Bankers call these “enhancement” programs, benefiting the particular bank card and thus the card-issuer. Such programs, says Walter Roder, B of A senior vice president, “allow you to differentiate your product while adding value to it.”
New Marketing Tool
The concept grew out of the new competitive environment in which banks suddenly have a lot of rivals offering banking services--brokerage houses, savings and loans, even Sears, “which also sells you toasters and Kleenex,” as one banker notes. Banks assume that they must compete on the same level, offering myriad non-banking services provided by outside contractors. “It’s just a marketing tool,” says Los Angeles attorney Doug Ring, “like saying ‘Use our law firm and you’ll get a 15% discount at the drugstore.’ ”
New York-based Citicorp is considered the pioneer, having first offered its “Citidollars” in 1979--one Citidollar for every $5 charged on a Citibank card, to be used for purchasing special merchandise--plus group insurance, an auto club and credit card protection. Citicorp also changed the tone and approach of banking, hiring people from packaged goods companies, the quintessential marketers of consumer products. Citicorp’s roster of bank card managers has included people from Campbell’s Soup, General Foods and Sara Lee Corp.; similarly, B of A’s new “ValueAmerica” program (“TripAmerica,” “LawAmerica,” “ProtectAmerica,” etc.) was developed by a team with experience also in health and beauty products (Max Factor) and packaged goods (Nabisco).
Such people, says Thomas Thompson, professor of marketing at Virginia Commonwealth University, help the industry switch from “an order-taking culture to a selling culture.” To some, this means “that everyone has a gimmick,” sighs a veteran banker. “In fact, all the gimmicks you could imagine and none you really need.”
The offering bank profits by piggybacking on a very profitable product--credit cards. It may sell its card-holder lists, split membership fees and sales or just enjoy carrying all those purchases on its particular card.
Moreover, says Thompson, “many of the fee-based product lines are not really expensive to develop.
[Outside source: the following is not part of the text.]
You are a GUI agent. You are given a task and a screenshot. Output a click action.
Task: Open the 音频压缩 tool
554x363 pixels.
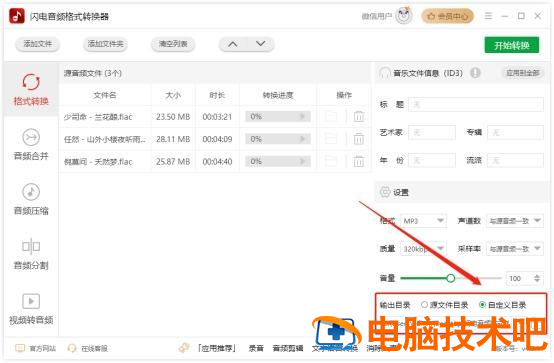point(31,192)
They’re done on a pass-through basis.”
“We’re not selling them,” says Ilze Grace, B of A’s marketing director of bank card products. “They’re offered through us and billed by us.”
“You’re sending out a statement once a month anyway,” says Thompson. “It’s a perfect time to offer them insurance.”
Actually, anything will do. The offer may not be remotely related to banking or financial services; today’s banker, says Grace, is simply “the provider of products and services that are of need to the consumer.” Hotel stays and discount merchandise seem related to banking only by payment; emergency tows and lawyer consults not at all.
Some Prices Challenged
Many consumers feel it inappropriate for upstanding financial institutions to “traffic in some of this stuff,” as one California woman says. Banks may offer good buys but may also push merchandise that “anybody with any shopping sense can get for at least the ‘discounted’ price,” says a San Francisco banker. “They offer television sets list-priced at $500 for $400,” adds a lawyer, “and most people could get them for $290.”
They also sell those customer lists, perhaps separated according to credit limit, and some people like that even less. “I still think my banker has a fiduciary duty to me,” says the California woman, “and they lose a lot of credibility with this kind of customer exploitation.”
Others fault such marketing of bank cards themselves. “It obscures the principal item on which banks should be but aren’t competing--interest rates, grace periods and transaction fees,” says Elgie Holstein, associate director of Bankcard Holders of America, a consumer organization in Washington. “This is a credit loan, and what matters first and foremost is the terms.”
Even some bankers fear that the current emphasis may cut a bank’s inclination or ability to provide banking service. Consumers have voiced such fears for several years. “I want a bank that’ll provide me with first-rate banking services,” says lawyer Ring. “When I want toaster ovens, I’ll go to a discount store.”
The bankers’ real problem may not be consumer criticism but their own school-of-fish creativity. These new marketing programs are spreading fast now but, far from setting apart either the bankcard or the bank, says one industry executive, “the programs are virtually indistinguishable, except for the printing.”